Reshaping Sino-US Value Chains under Trump's Tax Reform Based on the GTAP-GVC Model
- ZHOU Lingling & ZHANG Keyu
- ZHOU Lingling (University of International Business and Economics, 100029)ZHANG Keyu (Beijing Wuzi University, 101149)
With deepening labor division along global value chains, the changes in a country's economic policy will greatly affect the global economic structure. Therefore, it is of utmost importance to discuss the effect of Trump's tax reform on reshaping Sino-US global value chains. Considering the Global Trade Analysis Model (GTAP) cannot describe clearly the policy effects on global value chains, we make the linkage between GTAP model and the popular value-added trade decomposition model (KWW, 2014) for the first time and measure changes of trade value added of China and the USA. There are some interesting findings: (1) Relative to baseline scenario, although Trump's tax reform will slightly restrain Chinese GDP growth rate (0.49%), real export will increase (1.16%). (2) From GVC decomposition at the country level, Chinese domestic value added embodied in export to USA will grow up by 27.6 billion dollars. (3) To analyze the effect on the industry level, we take textile, motor and parts, and electronics as examples.

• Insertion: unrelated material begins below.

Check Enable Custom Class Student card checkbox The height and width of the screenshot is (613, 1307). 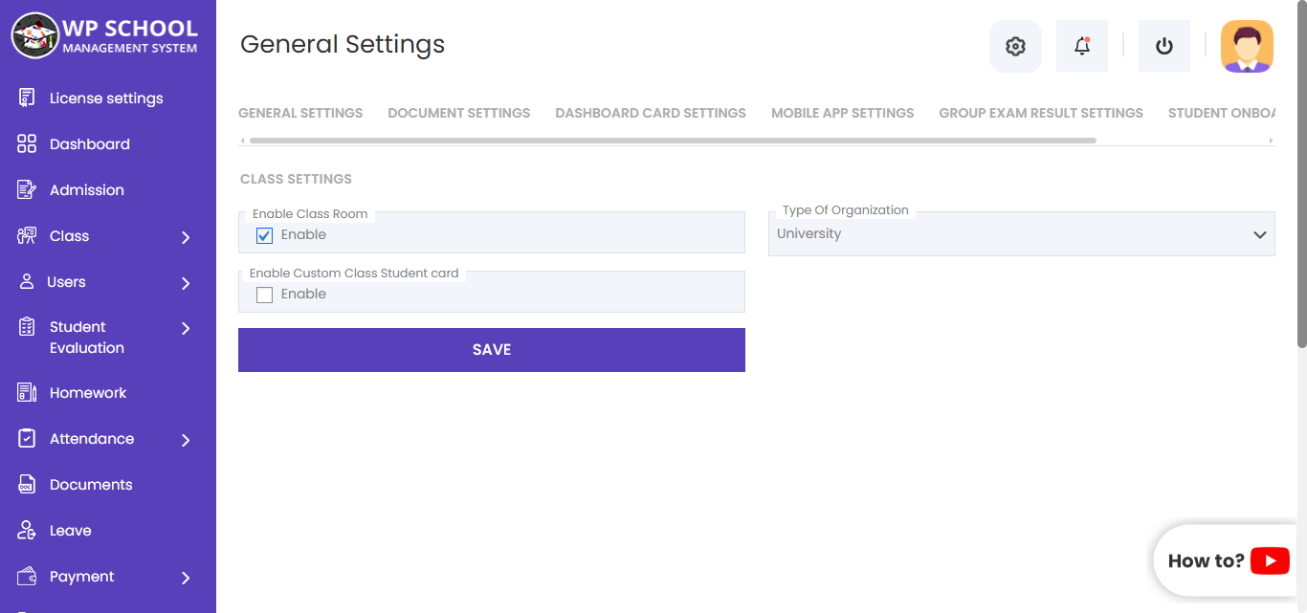(265, 295)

We find the US tax cut will promote trade value added on electronics mostly, and domestic trade value added on textile grows weakly, and domestic trade value added on motor and parts increases most slightly. (4) From different trade partners, we find in China domestic value added in textile industry will increase for all partners; however, the motor industry and electronics are totally different, whose domestic value added embodied in US trade will increase while export to others will decrease.